Greg Baxtrom is the chef-owner of restaurants Olmsted, Five Acres, Patti Ann’s and Petite Patate. Prior to opening Olmsted in 2016, Baxtrom worked at restaurants including Alinea, Blue Hill at Stone Barns, Per Se and Lysverket in Norway.

==Early life and education==
Baxtrom was born in Chicago, Illinois, United States, and graduated from Kendall College.

==Career==
Baxtrom opened his first restaurant, Olmsted, in 2016. The 50-seat restaurant showcases a seasonal and creative vegetable-forward menu that highlights produce from the lush backyard garden, as well as local farmers and purveyors. The restaurant has been awarded one of Esquire's Best New Restaurants in America; Bon Appetit's 50 Best New Restaurants in America; Food & Wine's 2017 Restaurant of the Year; The New York Times "10 Best Restaurants in 2016"; among others.

Patti Ann’s is the neighborhood restaurant in Prospect Heights from acclaimed chef Greg Baxtrom that opened in March 2022. Named after Greg's mom, Patti Ann’s features a menu of dishes inspired by some of Greg’s favorite dishes from his Midwestern upbringing including Bloomin’ Onion, Chips N’ Goop, and Baked Mostaccioli, always prepared with seasonal produce from the Greenmarket— a staple of Greg’s signature cooking style. Patti Ann’s recently debuted a menu of Chicago tavern-style pizzas, known for their crispy and crunchy thin crust.
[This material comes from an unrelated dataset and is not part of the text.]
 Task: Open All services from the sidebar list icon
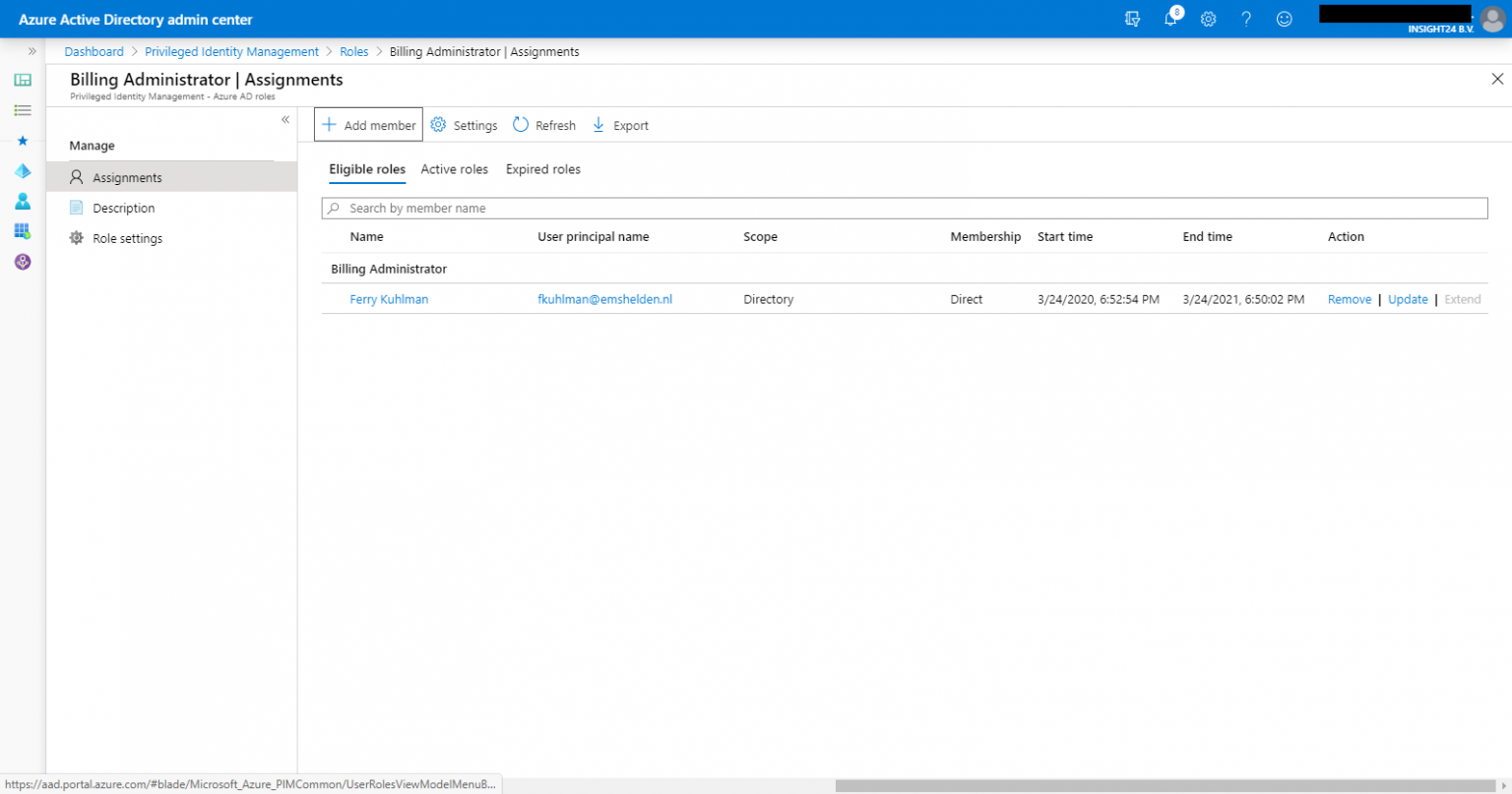point(23,110)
Patti Ann’s Bakery is open daily, serving freshly baked breads and pastries and selling goods from local purveyors.

== Awards and reception==
His restaurant has received positive reviews, including in the “Top New York Restaurants in 2016” from The New York Times, “Restaurant of the Year” from Eater in 2016, “Restaurant of the Year” from Food & Wine in 2017, “America’s Best New Restaurant” from Bon Appétit in 2017, “Best New Restaurant in America” from Esquire in 2017, and “Where to Eat in 2017” from New York Magazine. Olmsted has also appeared on Best-of-the-Year lists in publications such as The New Yorker, Forbes, and Conde Nast Traveler, among many others.

Olmsted was a finalist for the James Beard Foundation Award for Best New Restaurant in 2017. Baxtrom was a semi-finalist for the James Beard Foundation Award for Best Chef: New York City in 2018.

In 2017, Baxtrom received the StarChefs Award for New York City Rising Star Chef.